Omri Shmueli

One-shot signatures (OSS) were defined by Amos, Georgiou, Kiayias, and Zhandry (STOC'20). These allow for signing exactly one message, after which the signing key self-destructs, preventing a second message from ever being signed. While such an object is impossible classically, Amos et al observe that OSS may be possible using quantum signing keys by leveraging the no-cloning principle. OSS has since become an important conceptual tool with many applications in decentralized settings and for quantum cryptography with classical communication. OSS are also closely related to separations between classical-binding and collapse-binding for post-quantum hashing and commitments. Unfortunately, the only known OSS construction due to Amos et al. was only justified in a classical oracle model, and moreover their justification was ultimately found to contain a fatal bug. Thus, the existence of OSS, even in a classical idealized model, has remained open. We give the first standard-model OSS, with provable security assuming (sub-exponential) indistinguishability obfuscation (iO) and LWE. This also gives the first standard-model separation between classical and collapse-binding post-quantum commitments/hashing, solving a decade-old open problem. Along the way, we also give the first construction with unconditional security relative to a classical oracle. To achieve our standard-model construction, we develop a notion of permutable pseudorandom permutations (permutable PRPs), and show how they are useful for translating oracle proofs involving random permutations into obfuscation-based proofs. In particular, obfuscating permutable PRPs gives a trapdoor one-way permutation that is \emph{full-domain}, solving another decade-old-problem of constructing this object from (sub-exponential) iO and one-way functions.

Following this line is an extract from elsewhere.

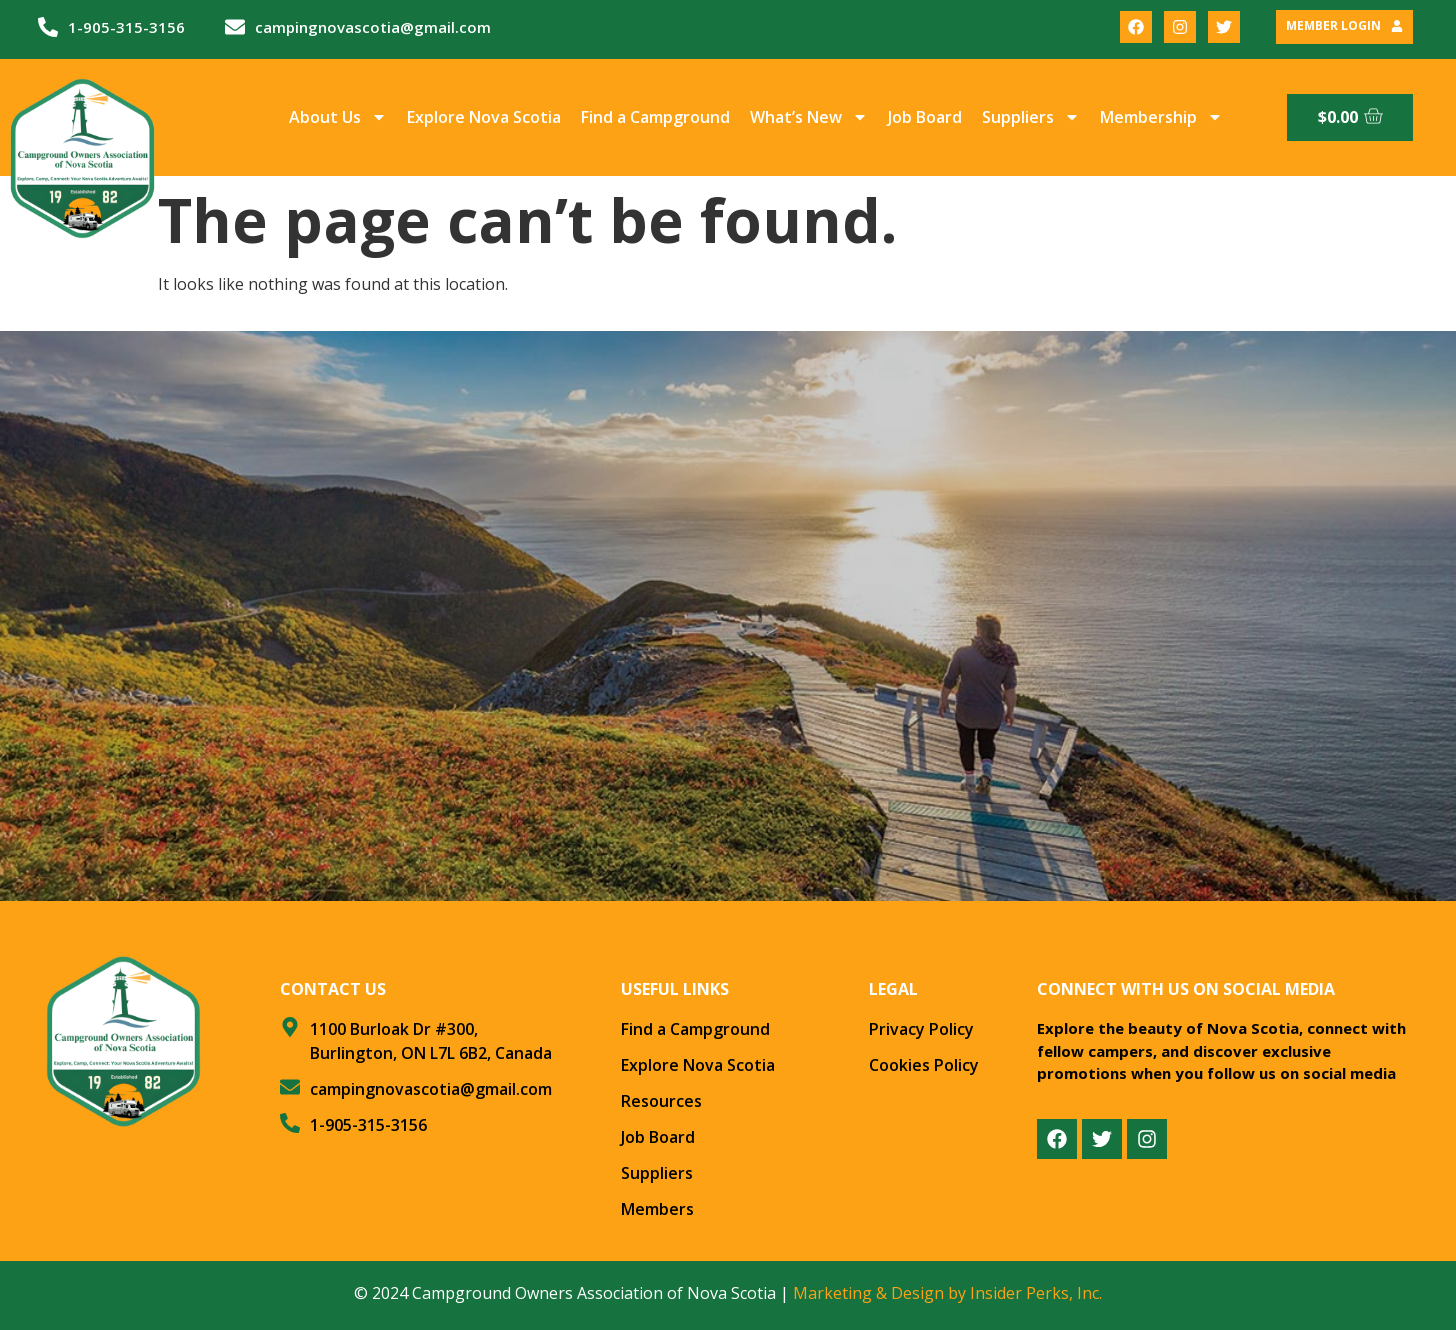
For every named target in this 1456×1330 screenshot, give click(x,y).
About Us (338, 117)
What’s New (809, 117)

Recent work of Bostanci, Nehoran, Zhandry (STOC'25, QIP'25) formalized the notion of quantum fire: A quantum state that can be cloned efficiently but cannot be converted to a classical string. Nehoran and Zhandry (QIP'23) gave a construction of quantum fire relative to an (inefficient) unitary quantum oracle, and proved its correctness and security. Bostanci et al (STOC'25, QIP'25) gave a candidate construction of quantum fire based on cryptographic group action assumptions, and proved its correctness. However, they do not have a proof of security, and the security is only conjectured without any justification at all. In this work, we give the first construction of (public-key) quantum fire relative to a classical oracle, and prove its correctness and security. This resolves the open question posed by Bostanci et al (STOC'25, QIP'25) and Nehoran and Zhandry (QIP'23). Further, assuming existence of one-way functions, our scheme can also be made efficient. We note that, even in the unitary quantum oracle setting, no efficient quantum fire scheme existed: Nehoran-Zhandry show that their unitary oracle cannot be made efficient. Implications to Physics: In quantum mechanics, various fundamental principles called no-go properties exist, such as no-cloning theorem, no-hiding theorem, no-deleting theorem, no-telegraphing theorem and so on. Most of these no-go properties have been shown to be equivalent to each other. However, our result gives the first (classical oracle) separation between no-go properties of quantum mechanics! Our result means that, relative to a classical oracle, no-telegraphing does not imply no-cloning. Note that, in the information-theoretic setting, no-cloning and no-telegraphing are equivalent. Our result means that the equivalency of the fundamental no-go principles of quantum mechanics that we take for granted might not hold in a computational world!

Two fundamental properties of quantum states that quantum information theory explores are pseudorandomness and provability of destruction. We introduce the notion of quantum pseudorandom states with proofs of destruction (PRSPD) that combines both these properties. Like standard pseudorandom states (PRS), these are efficiently generated quantum states that are indistinguishable from random, but they can also be measured to create a classical string. This string is verifiable (given the secret key) and certifies that the state has been destructed. We show that, similarly to PRS, PRSPD can be constructed from any post-quantum one-way function. As far as the authors are aware, this is the first construction of a family of states that satisfies both pseudorandomness and provability of destruction. We show that many cryptographic applications that were shown based on PRS variants using quantum communication can be based on (variants of) PRSPD using only classical communication. This includes symmetric encryption, message authentication, one-time signatures, commitments, and classically verifiable private quantum coins.

We construct the first constant-round zero-knowledge classical argument for NP secure against quantum attacks. We assume the existence of Quantum Fully Homomorphic Encryption and other standard primitives, known based on the Learning with Errors Assumption for quantum algorithms. As a corollary, we also obtain the first constant-round zero-knowledge quantum argument for QMA. At the heart of our protocol is a new no-cloning non-black-box simulation technique.